TASK STATEMENT:
Below are some records; output exactly the lines from the line with "Screenshot is 680x2576." to the line with "Bearings (150, 160)", both ends kept, and nothing more.

╭─ EXTRACTED RECORDS

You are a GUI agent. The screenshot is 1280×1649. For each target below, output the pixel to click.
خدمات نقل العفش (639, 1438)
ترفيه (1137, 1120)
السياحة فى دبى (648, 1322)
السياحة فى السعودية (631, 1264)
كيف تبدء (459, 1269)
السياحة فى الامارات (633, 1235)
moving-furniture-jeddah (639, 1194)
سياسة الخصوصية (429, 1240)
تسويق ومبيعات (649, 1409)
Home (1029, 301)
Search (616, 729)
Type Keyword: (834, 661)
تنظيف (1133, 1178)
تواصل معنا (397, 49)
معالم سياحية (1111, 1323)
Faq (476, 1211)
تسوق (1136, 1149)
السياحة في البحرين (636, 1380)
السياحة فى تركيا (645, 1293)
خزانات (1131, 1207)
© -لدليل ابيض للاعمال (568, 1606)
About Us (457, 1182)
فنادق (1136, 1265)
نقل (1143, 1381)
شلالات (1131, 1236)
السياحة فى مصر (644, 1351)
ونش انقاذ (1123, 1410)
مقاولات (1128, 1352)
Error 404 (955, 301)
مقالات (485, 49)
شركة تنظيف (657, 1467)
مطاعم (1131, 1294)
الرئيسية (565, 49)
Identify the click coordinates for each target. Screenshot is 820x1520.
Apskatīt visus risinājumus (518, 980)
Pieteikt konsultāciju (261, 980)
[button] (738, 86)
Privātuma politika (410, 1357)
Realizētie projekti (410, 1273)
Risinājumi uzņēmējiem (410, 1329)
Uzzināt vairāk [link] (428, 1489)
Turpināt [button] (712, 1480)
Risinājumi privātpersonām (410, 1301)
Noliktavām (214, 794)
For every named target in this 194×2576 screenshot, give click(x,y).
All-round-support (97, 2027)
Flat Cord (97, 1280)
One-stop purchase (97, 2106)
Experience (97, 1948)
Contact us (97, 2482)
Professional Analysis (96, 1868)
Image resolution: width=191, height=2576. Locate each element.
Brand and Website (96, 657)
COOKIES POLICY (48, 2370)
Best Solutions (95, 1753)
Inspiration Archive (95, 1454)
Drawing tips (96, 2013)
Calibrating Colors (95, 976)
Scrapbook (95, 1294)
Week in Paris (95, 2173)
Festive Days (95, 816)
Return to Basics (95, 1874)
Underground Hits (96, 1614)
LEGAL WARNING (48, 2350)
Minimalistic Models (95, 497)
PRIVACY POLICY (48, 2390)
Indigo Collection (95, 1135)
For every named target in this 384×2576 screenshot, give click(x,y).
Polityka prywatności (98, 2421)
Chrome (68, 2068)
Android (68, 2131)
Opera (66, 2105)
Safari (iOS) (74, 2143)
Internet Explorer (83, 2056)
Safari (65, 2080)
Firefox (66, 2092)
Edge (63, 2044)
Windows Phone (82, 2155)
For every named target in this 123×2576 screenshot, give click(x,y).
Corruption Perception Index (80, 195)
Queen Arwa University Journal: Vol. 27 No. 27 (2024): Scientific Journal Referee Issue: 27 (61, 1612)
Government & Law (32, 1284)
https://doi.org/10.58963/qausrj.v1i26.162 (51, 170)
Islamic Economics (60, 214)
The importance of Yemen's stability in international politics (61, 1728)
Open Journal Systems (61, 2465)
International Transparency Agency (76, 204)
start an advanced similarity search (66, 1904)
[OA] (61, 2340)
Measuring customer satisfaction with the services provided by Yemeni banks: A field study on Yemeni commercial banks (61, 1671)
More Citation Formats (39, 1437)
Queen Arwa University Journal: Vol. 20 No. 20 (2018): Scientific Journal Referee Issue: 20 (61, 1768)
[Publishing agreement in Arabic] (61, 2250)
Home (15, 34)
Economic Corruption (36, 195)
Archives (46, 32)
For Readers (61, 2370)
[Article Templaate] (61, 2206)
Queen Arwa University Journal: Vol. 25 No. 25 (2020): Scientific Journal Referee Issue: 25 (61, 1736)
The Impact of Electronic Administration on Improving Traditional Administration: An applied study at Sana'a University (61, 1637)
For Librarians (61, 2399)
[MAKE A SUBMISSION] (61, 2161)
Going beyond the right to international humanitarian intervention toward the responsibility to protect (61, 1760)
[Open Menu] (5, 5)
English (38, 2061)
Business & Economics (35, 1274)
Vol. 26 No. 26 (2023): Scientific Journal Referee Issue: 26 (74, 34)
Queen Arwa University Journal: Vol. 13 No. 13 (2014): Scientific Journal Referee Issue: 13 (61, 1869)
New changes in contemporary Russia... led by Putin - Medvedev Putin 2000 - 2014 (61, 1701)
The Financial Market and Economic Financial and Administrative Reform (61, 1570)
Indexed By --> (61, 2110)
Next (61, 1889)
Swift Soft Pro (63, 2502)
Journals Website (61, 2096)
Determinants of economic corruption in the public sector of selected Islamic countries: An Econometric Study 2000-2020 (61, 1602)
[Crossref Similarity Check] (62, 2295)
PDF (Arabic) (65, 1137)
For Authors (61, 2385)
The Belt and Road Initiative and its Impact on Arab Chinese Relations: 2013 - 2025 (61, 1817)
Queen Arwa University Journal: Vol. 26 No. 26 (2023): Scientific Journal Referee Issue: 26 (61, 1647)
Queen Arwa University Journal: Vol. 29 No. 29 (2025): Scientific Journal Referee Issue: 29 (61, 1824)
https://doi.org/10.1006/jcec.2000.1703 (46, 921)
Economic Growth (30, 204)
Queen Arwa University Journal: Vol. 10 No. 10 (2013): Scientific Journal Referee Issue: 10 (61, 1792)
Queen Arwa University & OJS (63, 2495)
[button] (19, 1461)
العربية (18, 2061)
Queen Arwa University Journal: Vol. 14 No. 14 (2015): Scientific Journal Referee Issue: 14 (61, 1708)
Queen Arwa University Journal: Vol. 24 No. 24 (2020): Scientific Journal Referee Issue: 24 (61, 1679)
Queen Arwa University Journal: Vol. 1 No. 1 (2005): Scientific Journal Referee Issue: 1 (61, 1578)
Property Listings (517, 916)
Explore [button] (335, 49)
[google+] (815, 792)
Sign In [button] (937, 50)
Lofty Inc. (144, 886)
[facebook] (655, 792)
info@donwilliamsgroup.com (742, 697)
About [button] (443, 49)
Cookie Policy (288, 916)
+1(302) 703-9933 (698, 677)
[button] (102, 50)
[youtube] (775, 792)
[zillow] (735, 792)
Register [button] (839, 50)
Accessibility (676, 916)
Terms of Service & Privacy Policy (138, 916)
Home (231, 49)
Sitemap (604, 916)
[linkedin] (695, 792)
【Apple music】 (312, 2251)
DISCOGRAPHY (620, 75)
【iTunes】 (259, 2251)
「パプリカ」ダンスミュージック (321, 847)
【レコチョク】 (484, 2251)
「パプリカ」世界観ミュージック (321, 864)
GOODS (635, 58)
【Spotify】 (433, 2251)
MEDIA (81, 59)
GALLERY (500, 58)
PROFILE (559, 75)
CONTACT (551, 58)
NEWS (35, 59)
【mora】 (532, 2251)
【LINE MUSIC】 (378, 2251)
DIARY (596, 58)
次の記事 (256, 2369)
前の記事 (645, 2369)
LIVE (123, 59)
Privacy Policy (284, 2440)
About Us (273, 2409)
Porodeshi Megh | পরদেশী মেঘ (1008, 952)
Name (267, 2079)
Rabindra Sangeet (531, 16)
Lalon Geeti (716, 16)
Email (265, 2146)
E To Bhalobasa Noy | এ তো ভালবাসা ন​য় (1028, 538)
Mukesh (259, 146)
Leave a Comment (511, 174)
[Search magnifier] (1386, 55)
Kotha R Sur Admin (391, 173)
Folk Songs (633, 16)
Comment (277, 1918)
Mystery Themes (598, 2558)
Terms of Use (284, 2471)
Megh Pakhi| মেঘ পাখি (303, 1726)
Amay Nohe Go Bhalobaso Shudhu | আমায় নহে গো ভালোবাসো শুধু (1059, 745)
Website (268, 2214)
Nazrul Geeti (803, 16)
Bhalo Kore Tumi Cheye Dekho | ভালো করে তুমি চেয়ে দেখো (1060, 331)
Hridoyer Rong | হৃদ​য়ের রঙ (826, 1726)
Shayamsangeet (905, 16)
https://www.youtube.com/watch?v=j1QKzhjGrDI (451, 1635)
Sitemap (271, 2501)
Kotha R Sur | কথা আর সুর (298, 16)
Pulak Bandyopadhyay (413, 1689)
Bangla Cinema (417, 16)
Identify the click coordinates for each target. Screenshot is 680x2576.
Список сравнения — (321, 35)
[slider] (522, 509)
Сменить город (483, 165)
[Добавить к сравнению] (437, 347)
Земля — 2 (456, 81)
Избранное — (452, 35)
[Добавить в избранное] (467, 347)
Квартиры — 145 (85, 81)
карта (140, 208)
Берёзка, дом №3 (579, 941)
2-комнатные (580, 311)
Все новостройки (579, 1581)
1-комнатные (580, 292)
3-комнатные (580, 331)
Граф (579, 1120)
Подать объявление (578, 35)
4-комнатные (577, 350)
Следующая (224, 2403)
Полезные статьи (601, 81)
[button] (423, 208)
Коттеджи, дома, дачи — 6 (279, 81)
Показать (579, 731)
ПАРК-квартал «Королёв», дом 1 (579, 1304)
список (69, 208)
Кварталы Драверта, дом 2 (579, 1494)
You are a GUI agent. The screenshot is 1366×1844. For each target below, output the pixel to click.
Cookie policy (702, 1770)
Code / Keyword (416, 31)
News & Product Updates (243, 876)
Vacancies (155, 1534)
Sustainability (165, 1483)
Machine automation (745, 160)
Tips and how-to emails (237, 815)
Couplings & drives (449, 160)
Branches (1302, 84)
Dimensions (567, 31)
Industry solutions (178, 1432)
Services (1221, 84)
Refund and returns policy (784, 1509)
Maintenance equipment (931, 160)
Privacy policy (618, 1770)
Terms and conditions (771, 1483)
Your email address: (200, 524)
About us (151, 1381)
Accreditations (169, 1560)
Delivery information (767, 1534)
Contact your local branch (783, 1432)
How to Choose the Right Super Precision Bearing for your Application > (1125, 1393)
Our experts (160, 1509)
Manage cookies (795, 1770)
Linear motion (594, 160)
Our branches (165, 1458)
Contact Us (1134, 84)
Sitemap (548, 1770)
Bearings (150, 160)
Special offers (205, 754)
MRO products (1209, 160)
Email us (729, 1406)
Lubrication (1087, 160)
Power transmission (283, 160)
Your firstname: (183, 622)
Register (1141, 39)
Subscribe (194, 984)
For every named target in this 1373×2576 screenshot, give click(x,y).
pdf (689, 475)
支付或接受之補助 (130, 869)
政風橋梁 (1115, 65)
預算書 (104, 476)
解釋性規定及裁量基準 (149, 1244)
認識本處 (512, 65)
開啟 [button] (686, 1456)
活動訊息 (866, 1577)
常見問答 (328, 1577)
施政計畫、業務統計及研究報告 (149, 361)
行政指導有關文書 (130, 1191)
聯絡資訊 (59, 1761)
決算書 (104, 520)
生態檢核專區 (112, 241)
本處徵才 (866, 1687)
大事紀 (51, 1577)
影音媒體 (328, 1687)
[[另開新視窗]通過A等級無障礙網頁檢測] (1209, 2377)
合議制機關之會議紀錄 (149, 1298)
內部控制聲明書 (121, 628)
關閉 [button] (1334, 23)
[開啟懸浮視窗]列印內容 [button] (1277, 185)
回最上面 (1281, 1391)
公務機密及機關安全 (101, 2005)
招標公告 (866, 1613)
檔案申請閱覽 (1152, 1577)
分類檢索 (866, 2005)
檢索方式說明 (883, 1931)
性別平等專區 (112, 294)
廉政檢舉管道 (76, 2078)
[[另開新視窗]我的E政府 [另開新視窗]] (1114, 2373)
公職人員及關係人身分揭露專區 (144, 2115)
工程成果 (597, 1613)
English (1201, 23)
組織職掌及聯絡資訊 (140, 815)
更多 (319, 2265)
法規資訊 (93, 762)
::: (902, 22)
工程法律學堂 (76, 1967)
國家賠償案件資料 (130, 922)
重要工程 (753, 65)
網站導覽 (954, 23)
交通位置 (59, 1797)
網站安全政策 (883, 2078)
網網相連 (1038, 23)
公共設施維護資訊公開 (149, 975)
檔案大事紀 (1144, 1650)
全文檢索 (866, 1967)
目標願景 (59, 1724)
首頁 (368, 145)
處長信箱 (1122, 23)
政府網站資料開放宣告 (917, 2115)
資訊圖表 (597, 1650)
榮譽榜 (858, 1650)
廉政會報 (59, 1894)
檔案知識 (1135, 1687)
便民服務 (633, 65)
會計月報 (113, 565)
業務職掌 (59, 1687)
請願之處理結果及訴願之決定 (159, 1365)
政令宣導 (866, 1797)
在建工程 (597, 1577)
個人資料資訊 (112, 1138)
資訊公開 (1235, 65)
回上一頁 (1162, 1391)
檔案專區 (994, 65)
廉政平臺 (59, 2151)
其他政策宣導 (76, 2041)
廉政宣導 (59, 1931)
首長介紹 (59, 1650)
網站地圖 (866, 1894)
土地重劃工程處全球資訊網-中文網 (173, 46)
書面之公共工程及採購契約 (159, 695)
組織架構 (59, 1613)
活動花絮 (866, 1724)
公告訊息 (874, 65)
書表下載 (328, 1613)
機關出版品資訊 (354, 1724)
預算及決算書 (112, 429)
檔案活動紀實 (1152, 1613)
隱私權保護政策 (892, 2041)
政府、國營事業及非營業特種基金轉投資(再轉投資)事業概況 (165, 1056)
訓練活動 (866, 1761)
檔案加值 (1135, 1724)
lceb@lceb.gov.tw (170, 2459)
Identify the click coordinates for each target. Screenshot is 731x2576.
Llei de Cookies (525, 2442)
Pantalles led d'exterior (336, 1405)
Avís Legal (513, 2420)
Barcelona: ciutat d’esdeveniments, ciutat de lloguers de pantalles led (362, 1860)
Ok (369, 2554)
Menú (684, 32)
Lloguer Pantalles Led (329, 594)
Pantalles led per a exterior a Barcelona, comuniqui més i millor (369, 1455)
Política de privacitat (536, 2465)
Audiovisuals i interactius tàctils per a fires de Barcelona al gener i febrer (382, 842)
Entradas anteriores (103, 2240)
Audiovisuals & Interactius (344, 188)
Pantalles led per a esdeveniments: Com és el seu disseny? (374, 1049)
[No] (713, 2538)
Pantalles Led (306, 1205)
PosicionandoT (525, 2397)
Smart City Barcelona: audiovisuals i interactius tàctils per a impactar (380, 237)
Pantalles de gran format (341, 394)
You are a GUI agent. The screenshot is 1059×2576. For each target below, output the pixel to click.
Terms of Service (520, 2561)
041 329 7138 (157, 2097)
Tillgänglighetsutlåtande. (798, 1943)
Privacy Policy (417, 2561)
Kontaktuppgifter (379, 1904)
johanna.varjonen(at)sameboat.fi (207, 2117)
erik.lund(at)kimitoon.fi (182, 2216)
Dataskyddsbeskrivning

╰─

TASK ANSWER:
Identify the click coordinates for each target. Screenshot is 680x2576.
Список сравнения — (321, 35)
[slider] (522, 509)
Сменить город (483, 165)
[Добавить к сравнению] (437, 347)
Земля — 2 (456, 81)
Избранное — (452, 35)
[Добавить в избранное] (467, 347)
Квартиры — 145 (85, 81)
карта (140, 208)
Берёзка, дом №3 (579, 941)
2-комнатные (580, 311)
Все новостройки (579, 1581)
1-комнатные (580, 292)
3-комнатные (580, 331)
Граф (579, 1120)
Подать объявление (578, 35)
4-комнатные (577, 350)
Следующая (224, 2403)
Полезные статьи (601, 81)
[button] (423, 208)
Коттеджи, дома, дачи — 6 (279, 81)
Показать (579, 731)
ПАРК-квартал «Королёв», дом 1 (579, 1304)
список (69, 208)
Кварталы Драверта, дом 2 (579, 1494)
You are a GUI agent. The screenshot is 1366×1844. For each target below, output the pixel to click.
Cookie policy (702, 1770)
Code / Keyword (416, 31)
News & Product Updates (243, 876)
Vacancies (155, 1534)
Sustainability (165, 1483)
Machine automation (745, 160)
Tips and how-to emails (237, 815)
Couplings & drives (449, 160)
Branches (1302, 84)
Dimensions (567, 31)
Industry solutions (178, 1432)
Services (1221, 84)
Refund and returns policy (784, 1509)
Maintenance equipment (931, 160)
Privacy policy (618, 1770)
Terms and conditions (771, 1483)
Your email address: (200, 524)
About us (151, 1381)
Accreditations (169, 1560)
Delivery information (767, 1534)
Contact your local branch (783, 1432)
How to Choose the Right Super Precision Bearing for your Application > (1125, 1393)
Our experts (160, 1509)
Manage cookies (795, 1770)
Linear motion (594, 160)
Our branches (165, 1458)
Contact Us (1134, 84)
Sitemap (548, 1770)
Bearings (150, 160)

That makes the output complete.